Over the complex numbers $\chi ( GL_r(\mathbb C))=0$ for $r>0$, making the product zero, and for $r=0$ the space $\mathcal M_r$ is a point, with Euler characteristic $1$.

Over the real numbers, $\chi(GL_r(\mathbb R))$ may be calculated by observing that $GL_r (\mathbb R)$ maps to $\mathbb R^r - \{0\}$ by a fibration whose fibers are all $\mathbb R^{r-1}$-bundles over $GL_{r-1}(\mathbb R)$, so $$ \chi(GL_r(\mathbb R))=\chi(GL_{r-1}(\mathbb R)) \chi ( \mathbb R^r - \{0 \} ) $$ which is $0$ for $r \geq 2$ since $\mathbb R^2 - \{0\}$ has Euler characteristic zero.

So the product vanishes for $r \geq 2$ and is $1$ for $r=0$.

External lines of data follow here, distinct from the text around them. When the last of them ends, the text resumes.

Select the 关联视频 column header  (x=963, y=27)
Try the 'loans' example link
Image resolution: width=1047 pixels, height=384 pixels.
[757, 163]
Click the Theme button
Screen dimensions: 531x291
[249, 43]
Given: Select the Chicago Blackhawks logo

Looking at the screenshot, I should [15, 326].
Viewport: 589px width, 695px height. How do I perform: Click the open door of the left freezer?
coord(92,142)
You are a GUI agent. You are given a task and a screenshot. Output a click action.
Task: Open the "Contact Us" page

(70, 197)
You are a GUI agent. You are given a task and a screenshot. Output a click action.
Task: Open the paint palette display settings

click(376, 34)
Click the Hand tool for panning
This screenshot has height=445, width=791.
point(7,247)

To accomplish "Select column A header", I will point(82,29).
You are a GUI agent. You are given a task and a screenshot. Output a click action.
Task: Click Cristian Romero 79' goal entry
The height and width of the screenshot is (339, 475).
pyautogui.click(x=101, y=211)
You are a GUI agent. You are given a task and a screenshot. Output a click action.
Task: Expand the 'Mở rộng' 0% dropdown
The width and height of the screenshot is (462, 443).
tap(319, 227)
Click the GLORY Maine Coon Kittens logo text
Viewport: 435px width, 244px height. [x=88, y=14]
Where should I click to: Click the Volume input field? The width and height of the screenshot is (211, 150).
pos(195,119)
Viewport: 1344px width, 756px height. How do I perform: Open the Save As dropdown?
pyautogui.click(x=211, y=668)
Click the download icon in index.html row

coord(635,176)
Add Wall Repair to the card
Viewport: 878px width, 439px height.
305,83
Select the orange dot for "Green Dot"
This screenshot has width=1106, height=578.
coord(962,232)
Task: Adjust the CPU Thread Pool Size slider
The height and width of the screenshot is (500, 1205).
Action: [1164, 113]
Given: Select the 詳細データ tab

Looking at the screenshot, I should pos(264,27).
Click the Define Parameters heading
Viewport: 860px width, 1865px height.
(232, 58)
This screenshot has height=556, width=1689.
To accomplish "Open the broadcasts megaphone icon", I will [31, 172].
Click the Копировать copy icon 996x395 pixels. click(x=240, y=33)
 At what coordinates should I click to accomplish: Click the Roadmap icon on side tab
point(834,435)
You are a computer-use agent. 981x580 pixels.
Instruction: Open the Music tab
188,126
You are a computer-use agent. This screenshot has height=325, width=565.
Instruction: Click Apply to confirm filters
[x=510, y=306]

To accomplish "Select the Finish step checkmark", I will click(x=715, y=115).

Finally, for $r=1$, $\chi(GL_1(\mathbb R))=2$, and $Gr(1,n) = \mathbb R \mathbb P^{n-1}$ which has Euler characteristic $\frac{ 1 + (-1)^{n-1} }{2}$, so $$\chi (\mathcal M_1) = \frac{ (1+ (-1)^{n-1} ) (1+ (-1)^{m-1} ) }{ 2} $$ and is always even, as Arun Debray noted.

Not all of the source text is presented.